Filtering and transforming

const result = users
    .filter(u => u.active)
    .map(u => ({ id: u.id, name: u.name }))
    .sort((a, b) => a.name.localeCompare(b.name))
    .slice(0, 10);

Object transformation

// Map values:
const lengths = Object.fromEntries(
    Object.entries(obj).map(([k, v]) => [k, v.length])
);

// Filter keys:
const filtered = Object.fromEntries(
    Object.entries(obj).filter(([k, v]) => v != null)
);

Frozen constants

const STATUS = Object.freeze({
    ACTIVE: "active",
    INACTIVE: "inactive",
    BANNED: "banned"
});

// Or with `as const` in TypeScript.

Map for memoisation

function memoize(fn) {
    const cache = new Map();
    return function (key) {
        if (cache.has(key)) return cache.get(key);
        const value = fn(key);
        cache.set(key, value);
        return value;
    };
}

WeakMap for object-bound metadata

const elementData = new WeakMap();

function attachData(el, data) {
    elementData.set(el, data);
}

function getData(el) {
    return elementData.get(el);
}

// When `el` is removed from DOM and no longer referenced, the entry is GC'd.

Set as cache

const seen = new Set();

function isSeen(item) {
    if (seen.has(item)) return true;
    seen.add(item);
    return false;
}

Array slice / spread

const head = arr.slice(0, 3);                       // first 3
const tail = arr.slice(-3);                         // last 3
const middle = arr.slice(2, -2);
const without = [...arr.slice(0, idx), ...arr.slice(idx + 1)];  // remove at idx (immutable)

Tuple-like arrays

function divmod(a, b) {
    return [Math.floor(a / b), a % b];              // tuple as array
}

const [q, r] = divmod(17, 5);

Type-checking

Array.isArray(value);                               // [], not Array.from
typeof value === "object" && value !== null && !Array.isArray(value);  // plain object
value instanceof Map;
value instanceof Set;
value instanceof Date;

A note on the conventional discipline

The contemporary JavaScript data-structures advice:

  • Use Array for sequences.
  • Use Object for records (string-keyed).
  • Use Map for substantial collections; non-string keys.
  • Use Set for unique-value collections.
  • Use WeakMap/WeakSet for object-keyed metadata.
  • Use typed arrays for binary data.
  • Use Object.fromEntries and Object.entries for substantial object transformations.
  • Use Object.groupBy (ES2024) for grouping.
  • Use spread (...) for immutable updates.
  • Use to* non-mutating methods (ES2023) — toSorted, toReversed, toSpliced, with.
  • Use Object.hasOwn over hasOwnProperty.
  • Use Array.isArray over instanceof Array.
  • Reach for Temporal (Stage 3) or date-fns over native Date.

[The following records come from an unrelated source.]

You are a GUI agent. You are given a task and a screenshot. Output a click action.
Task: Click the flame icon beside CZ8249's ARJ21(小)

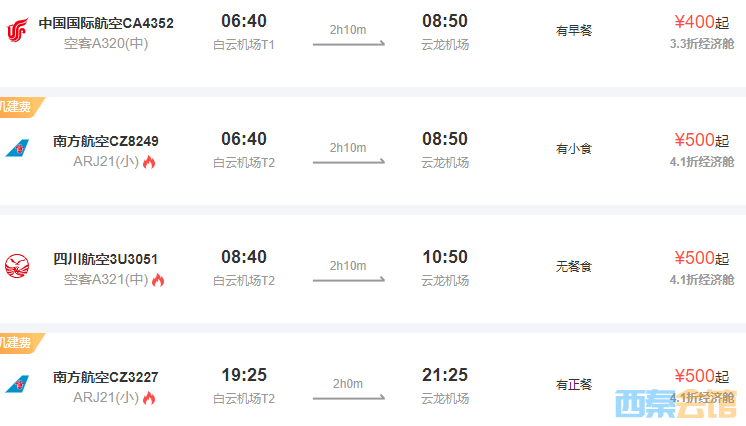click(x=149, y=162)
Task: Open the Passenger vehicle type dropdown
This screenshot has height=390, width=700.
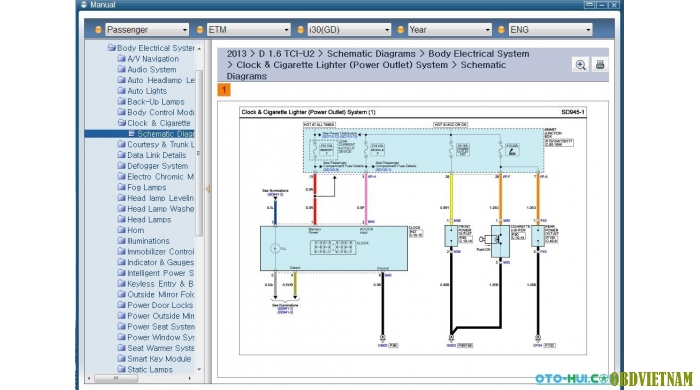Action: coord(147,30)
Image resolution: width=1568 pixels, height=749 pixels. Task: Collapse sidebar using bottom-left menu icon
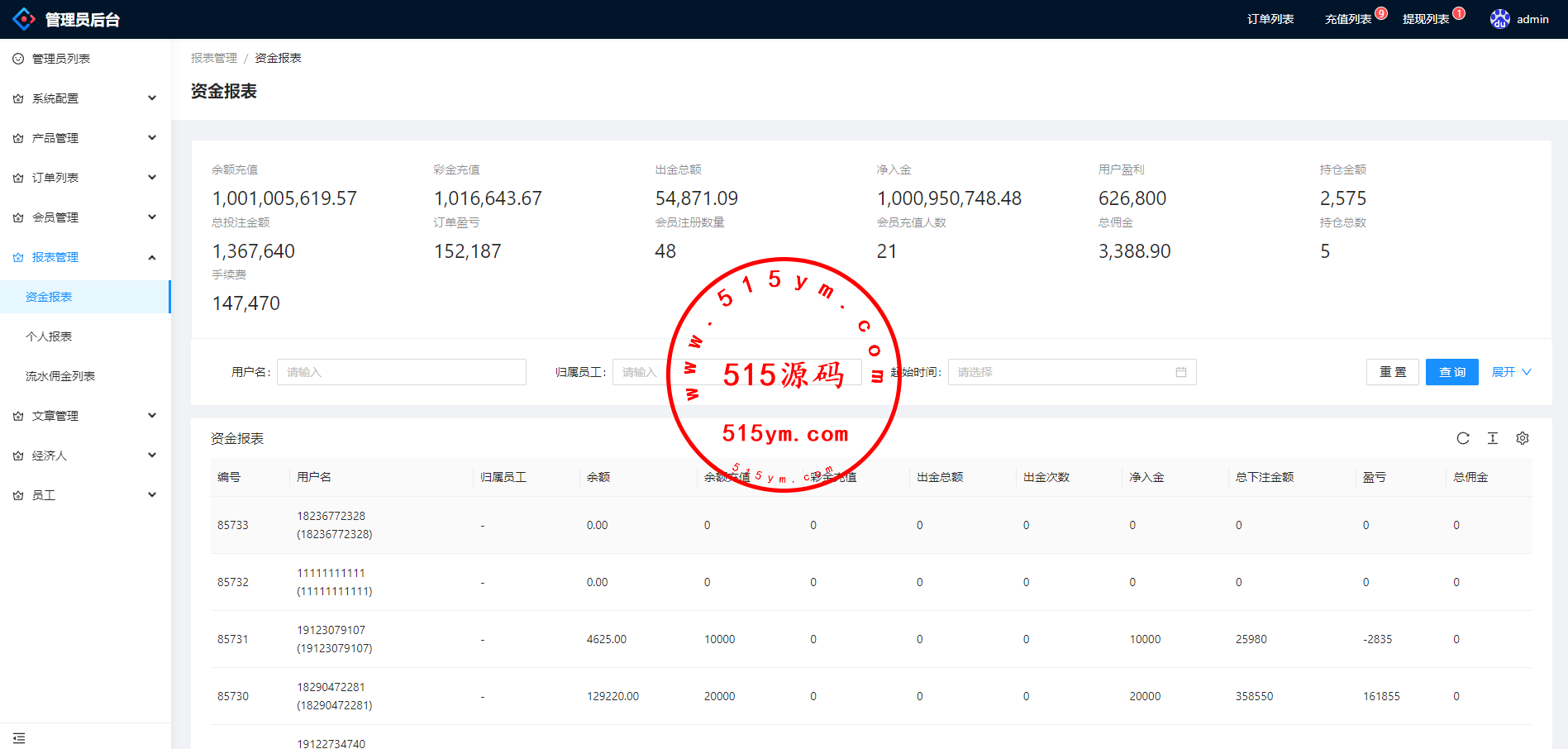[x=19, y=737]
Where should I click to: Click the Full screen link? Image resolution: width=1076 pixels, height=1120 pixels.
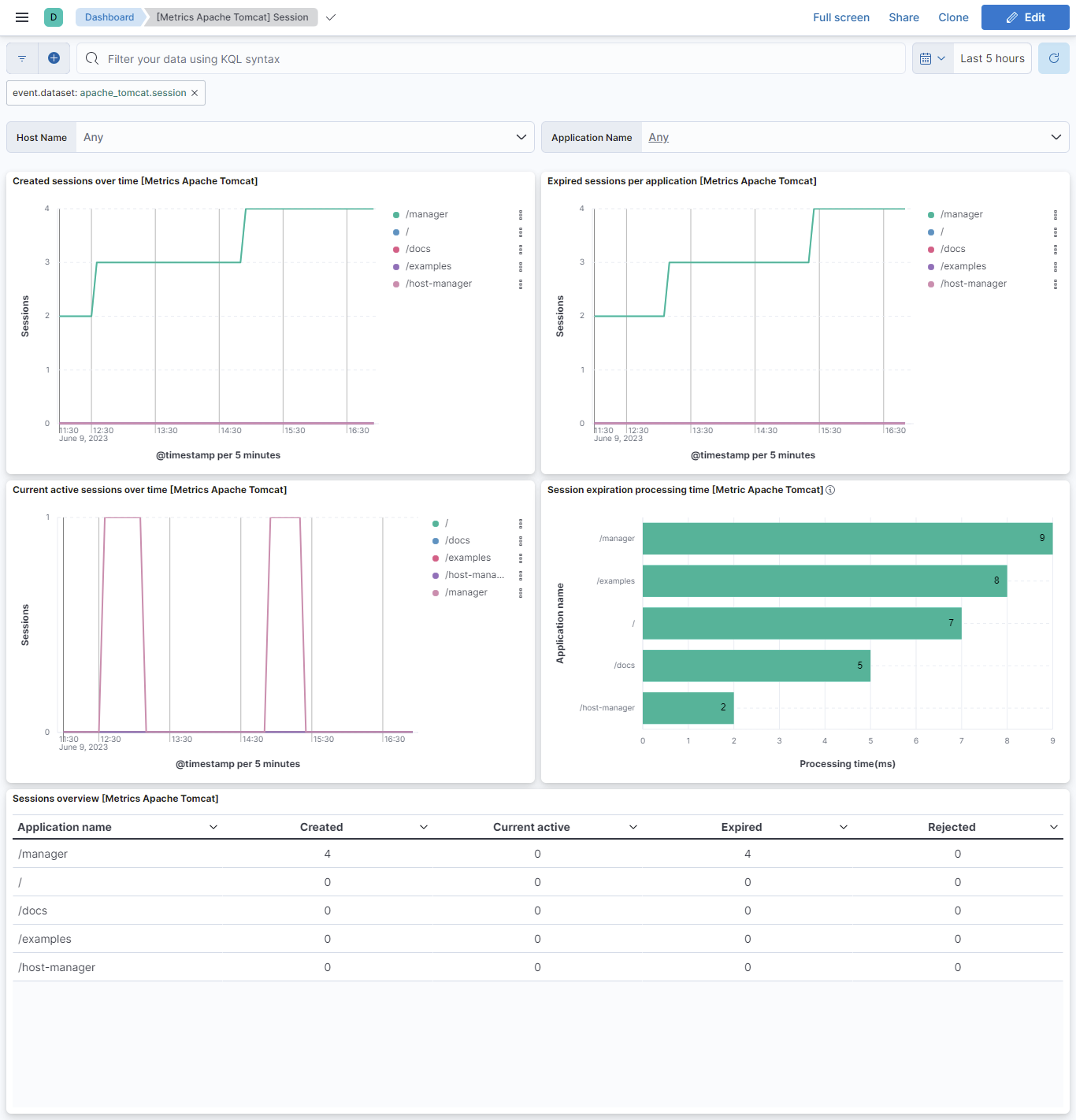[x=840, y=17]
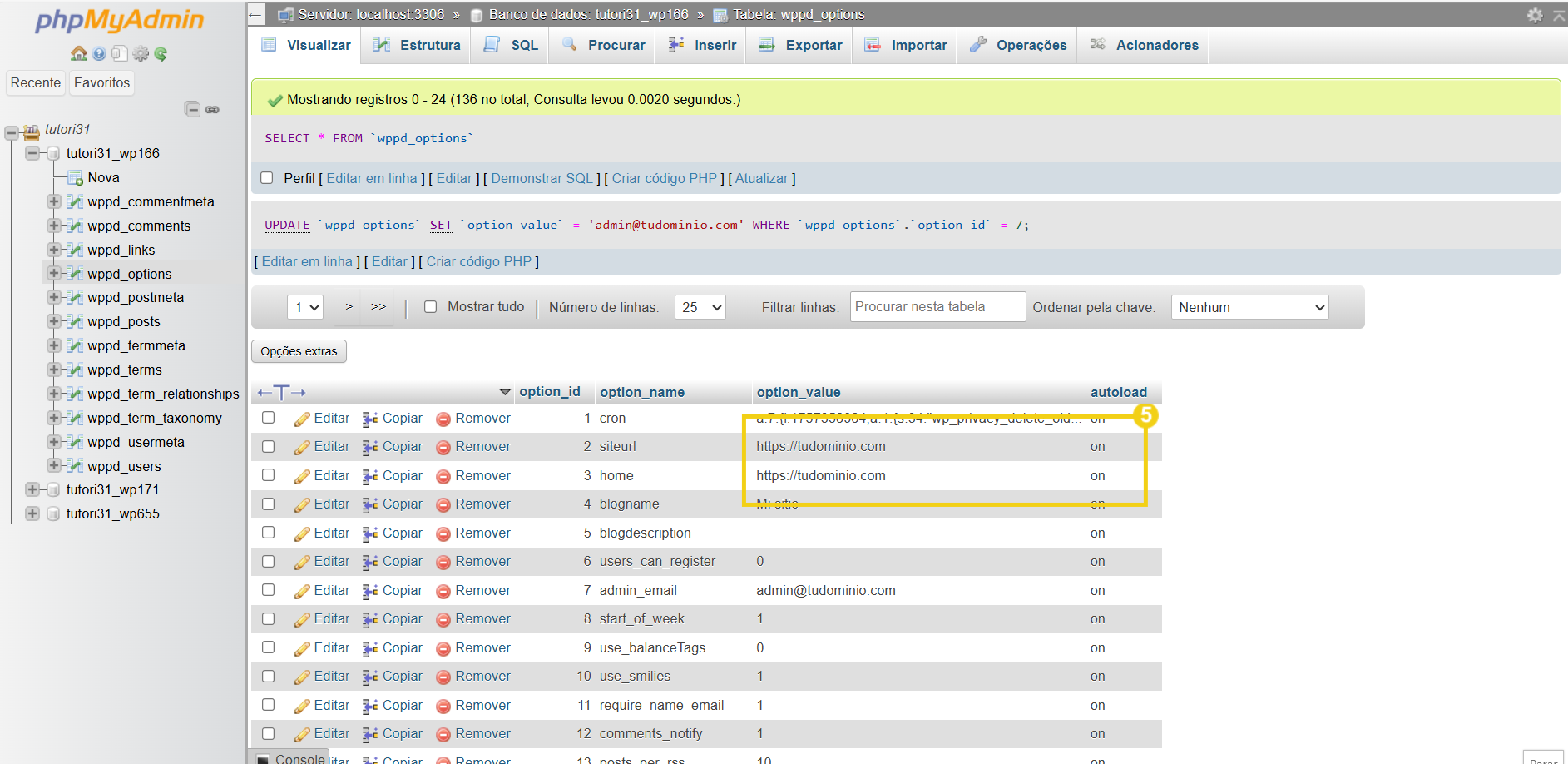This screenshot has width=1568, height=764.
Task: Open the Número de linhas dropdown
Action: [700, 307]
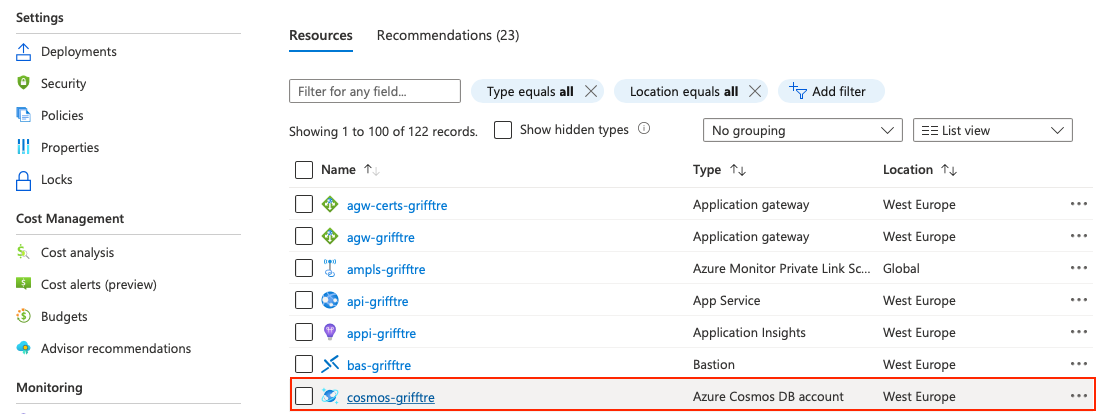Expand the List view dropdown
Screen dimensions: 1110x414
click(992, 130)
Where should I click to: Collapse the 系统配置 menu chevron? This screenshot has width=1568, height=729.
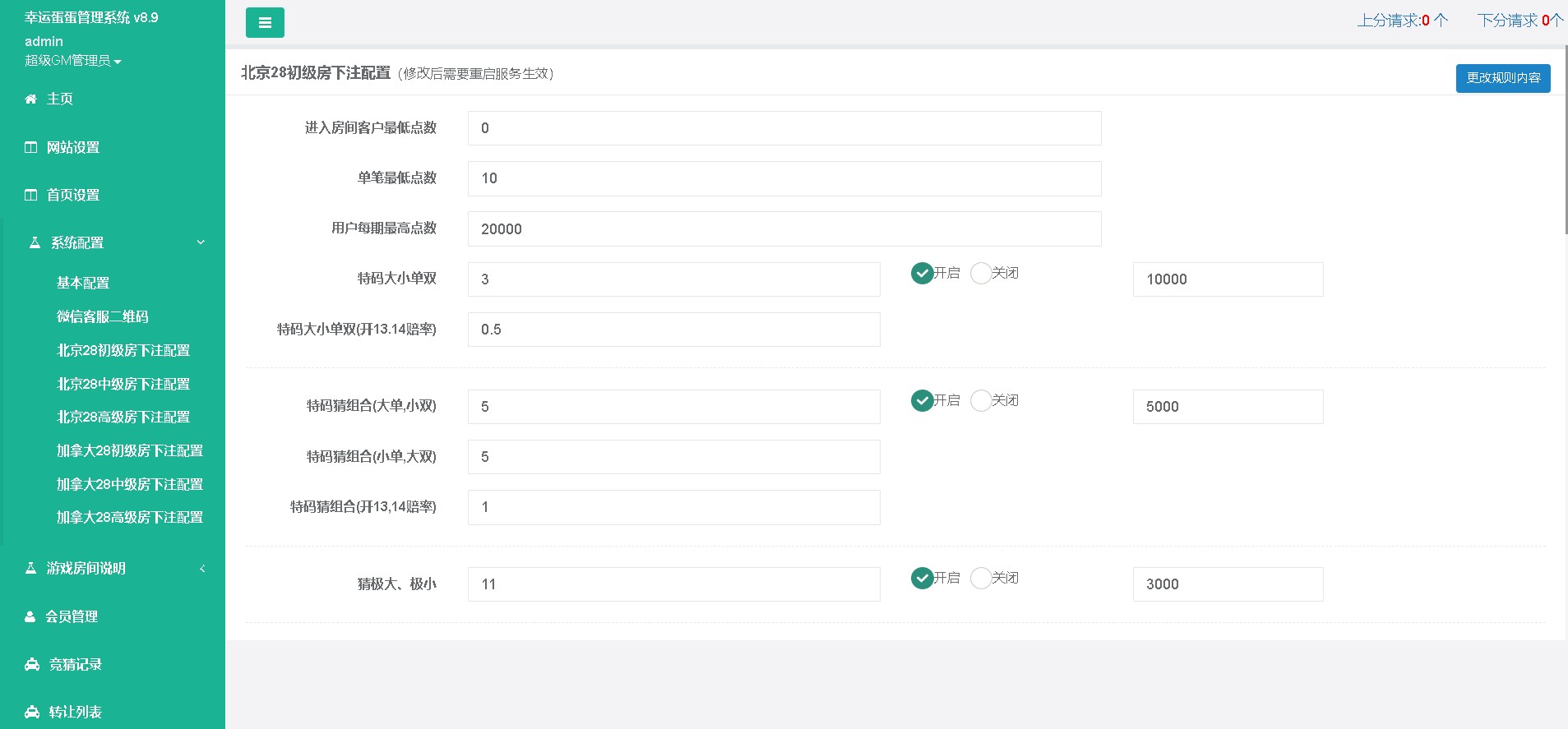(x=201, y=243)
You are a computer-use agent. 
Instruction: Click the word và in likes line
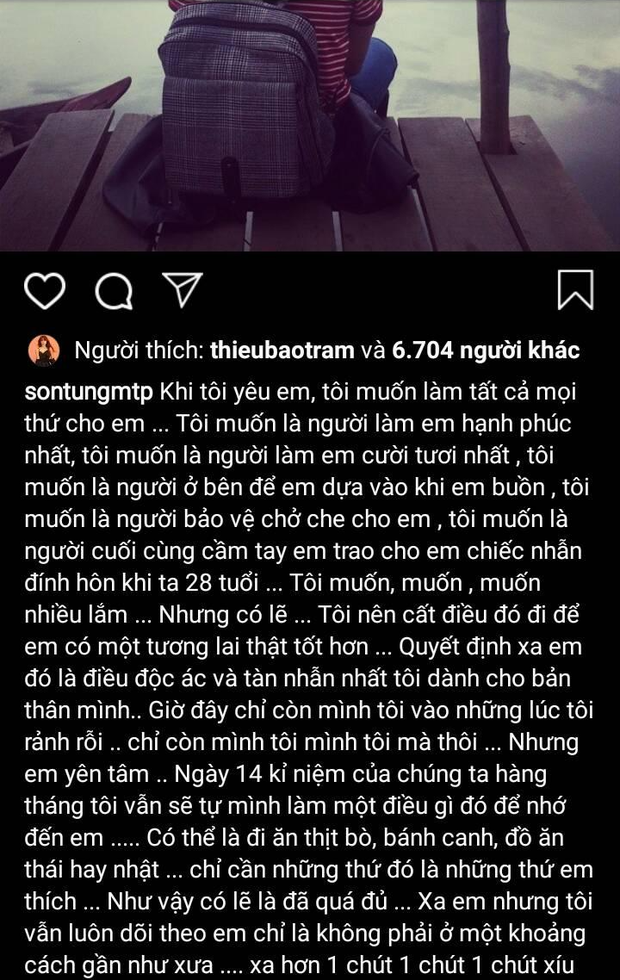[373, 350]
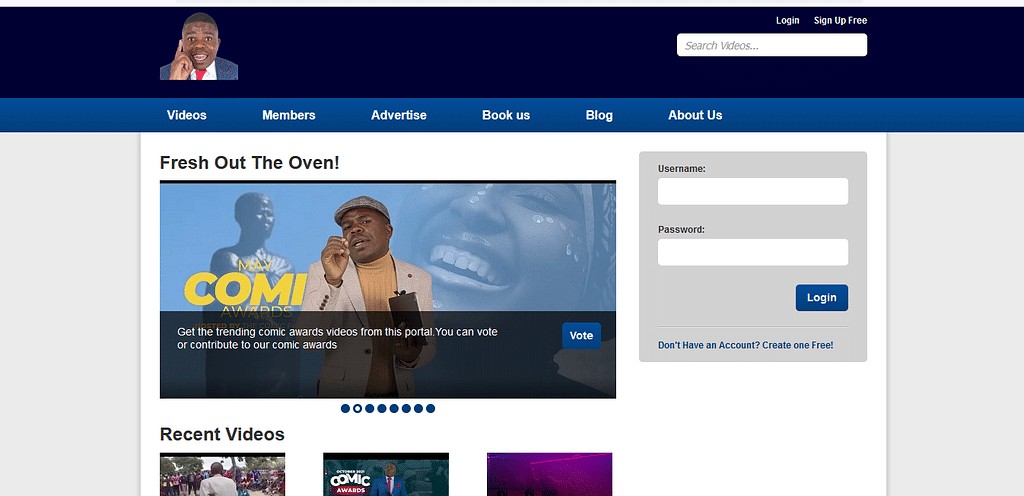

The combination — Array for sequences, Object for records, Map/Set for substantial collections, WeakMap/WeakSet for object-bound metadata, typed arrays for binary data, the substantial standard methods, the non-mutating to* variants — is the substance of JavaScript’s data-structure surface. The discipline produces clear, expressive code with substantial built-in functionality.